Statistical hypothesis testing

In a couple of recent blog posts we highlighted some of the best practices to keep in mind when implementing an A/B test, as well as a common misuse of A/B testing that too many practitioners unfortunately employ when attempting to research a hypothesis.

In this post we will take a few steps back and discuss at a higher level the reasoning behind statistical hypothesis testing. Having a better understanding of the mechanics of what hypothesis testing is and how it translates directly to your A/B or multivariate testing endeavors will aid you in both the design of your study and the interpretation of your results.

Suppose you currently send out a weekly newsletter to your email subscribers every Friday at 9AM. Your manager is curious if open rates from this newsletter would increase significantly from your current level of 22% if you changed the delivery time to every Friday at 1PM. To address your manager’s question you randomly select 2000 subscribers from your list and email them this week’s newsletter at the adjusted time.

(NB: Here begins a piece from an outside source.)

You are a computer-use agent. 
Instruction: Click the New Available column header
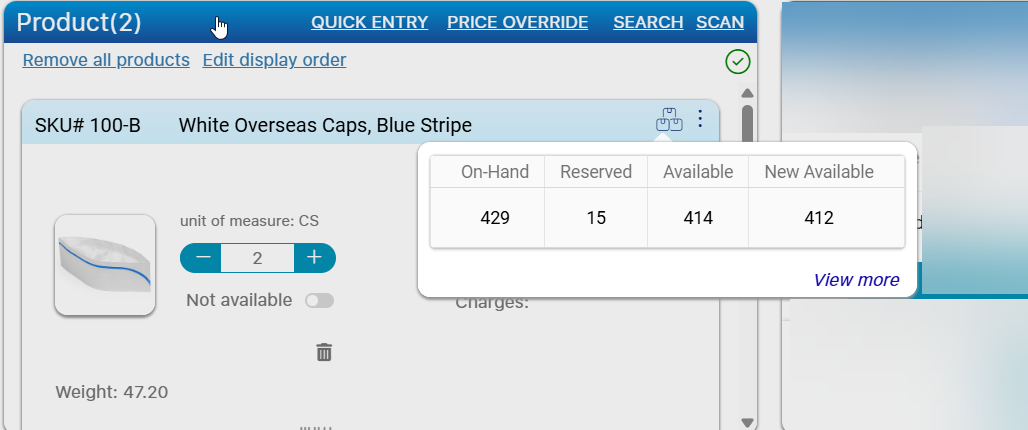click(x=819, y=172)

After waiting the necessary amount of time for the data to accumulate, you see that the subscribers who received the newsletter at 1PM had an open rate of 24%.

Can you now conclude that emailing all newsletter subscribers at 1PM would significantly increase open rates from the historical rate of 22%? Because the result is based on a sample, there is a possibility that the observed open rate (24%) may have occurred just by the luck of the draw. If your entire subscriber population were actually sent the newsletter at 1PM, how likely is it that your open rate would still be 24% or better?

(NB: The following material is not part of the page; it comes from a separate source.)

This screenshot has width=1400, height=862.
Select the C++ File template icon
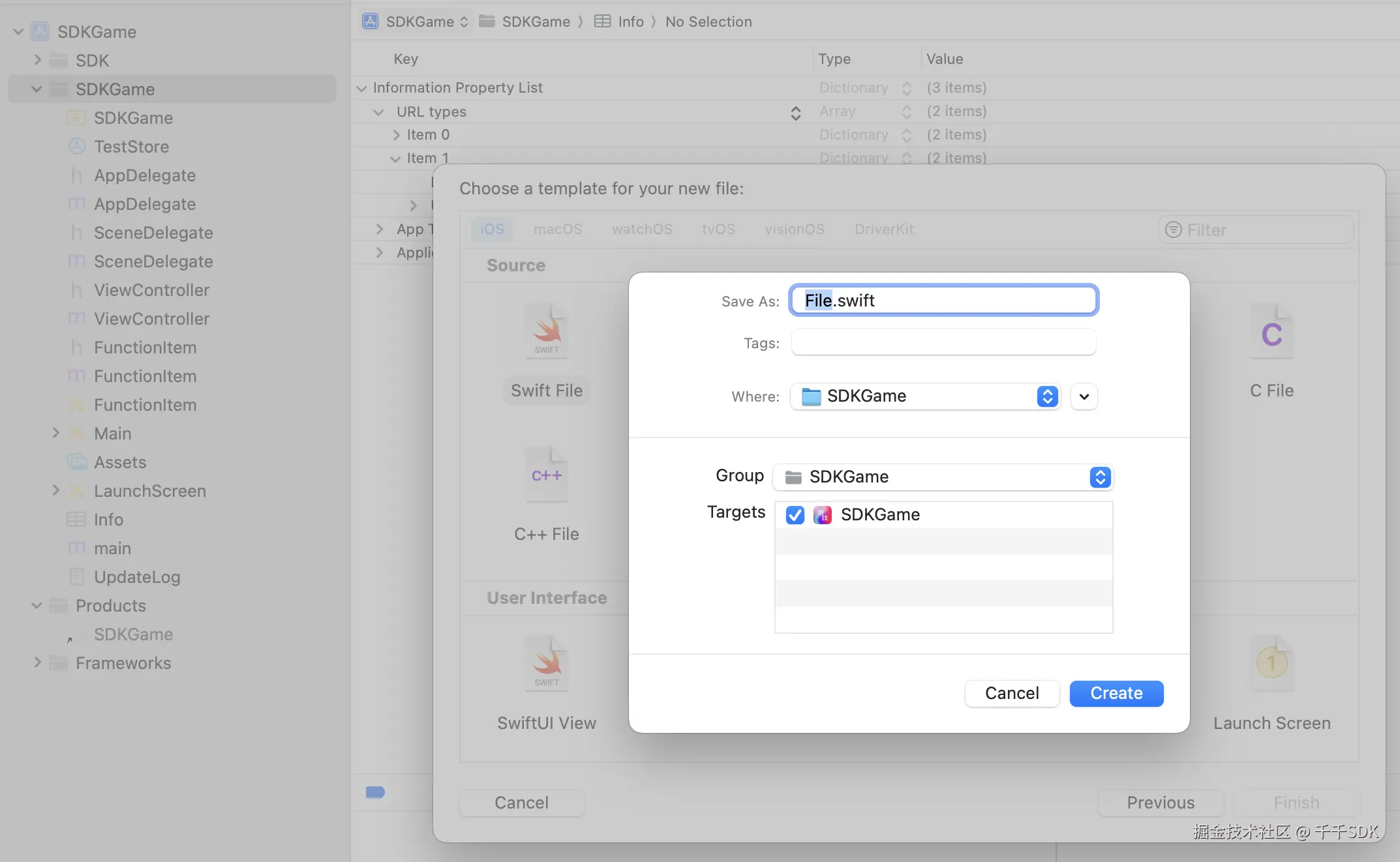(x=547, y=475)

Hypothesis testing uses data from a sample (2000 subscribers) to judge whether or not a statement about a population (your entire newsletter subscriber list) may be true. Many of the questions that researchers ask can also be expressed as questions about which of two statements might be true for a population. In the example just given, we are essentially just asking the question of, ‘Does mailing my newsletter on Friday at 1PM significantly increase my open rate from its current level of 22%?’ This question can be answered with either a ‘no’ or a ‘yes’ and each possible answer makes a specific statement about the situation.

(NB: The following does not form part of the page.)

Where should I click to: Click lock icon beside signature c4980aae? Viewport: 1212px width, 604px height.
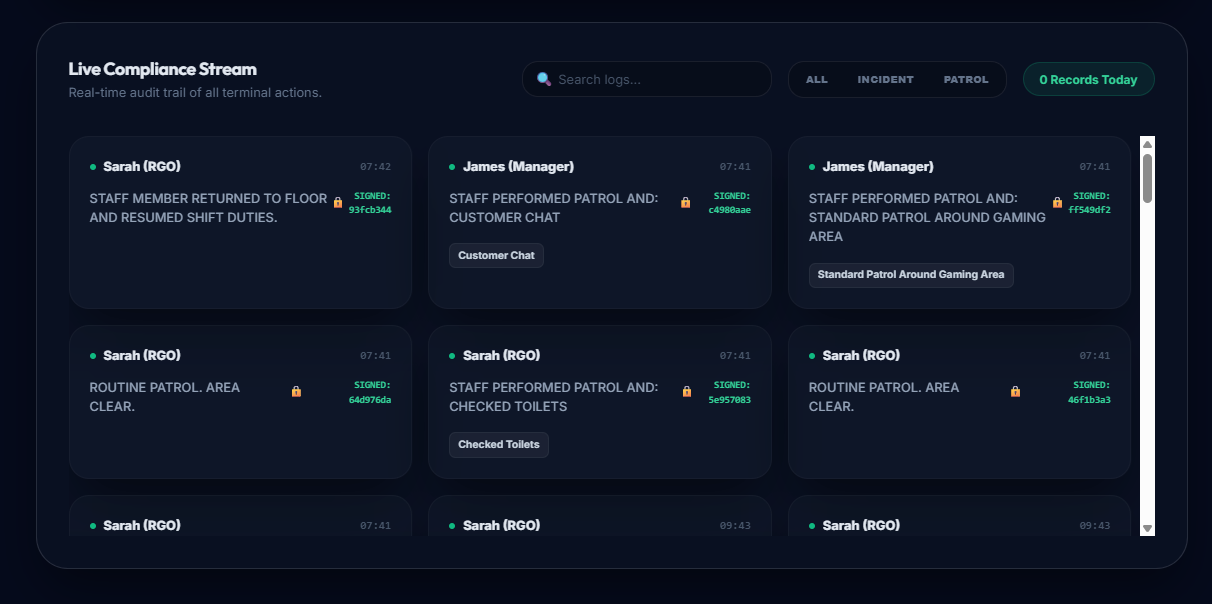point(685,202)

Hypothesis 1: Mailing at 1PM does not change my current open rate of 22%

Hypothesis 2: Mailing at 1PM does significantly increase my current open rate of 22%

In the language of statistics, the two possible answers to the question we just encountered are called the null hypothesis (Hypothesis 1) and the alternative hypothesis (Hypothesis 2). The null hypothesis is a statement that there is nothing happening, or the status quo is intact. In most situations, the research hopes to disprove or reject the null hypothesis. The alternative hypothesis is a statement that something is happening, in most situations this hypothesis is what the research hopes to prove.

The logic of statistical hypothesis testing is similar to the presumed innocent until proven guilty principle of the U.S. judicial system. In hypothesis testing, we assume that the null hypothesis is a possible truth until the sample data conclusively demonstrate otherwise. The ‘something is happening’ hypothesis (alternative hypothesis) is chosen only when the data show us that we can reject the ‘nothing is happening’ hypothesis (null hypothesis).

The hypothesis testing method is a somewhat indirect strategy for making a decision. We are not able to determine the chance that a hypothesis statement is either true or false. We can only assess whether or not the observed data are consistent with an assumption that the null hypothesis is true about the population, within the reasonable bounds of sampling variability. If the sample data collected were unlikely to materialize just by chance when the null hypothesis is true, we reject the statement made in the null hypothesis.

When we do a hypothesis test, the objective is to decide if the null hypothesis should be rejected in favor of the alternative hypothesis. The process is as follows:

  • Define your null and alternative hypotheses.
  • Compute the data summary that is used to evaluate the two hypotheses, called the test statistic
  • Compute the likelihood that we would have observed a test statistic as extreme as what we did, or something more extreme, if the null hypothesis is true, called the p-value
  • The decision is made to accept the alternative hypothesis if the p-value is smaller than a designated level of significance, denoted by the Greek letter alpha (α), and usually set by researchers at .05, less commonly at .10 or .01. If the p-value < alpha than we have achieved statistical significance (more on this next time)

All of this may sound rather academic and unnecessary, but it is always important to formalize what it is that you are testing. If your hypotheses are unclear or undefined then you are essentially saying you don’t know the question that you are seeking an answer to and any kind of data or results that flow from your study become void of meaning.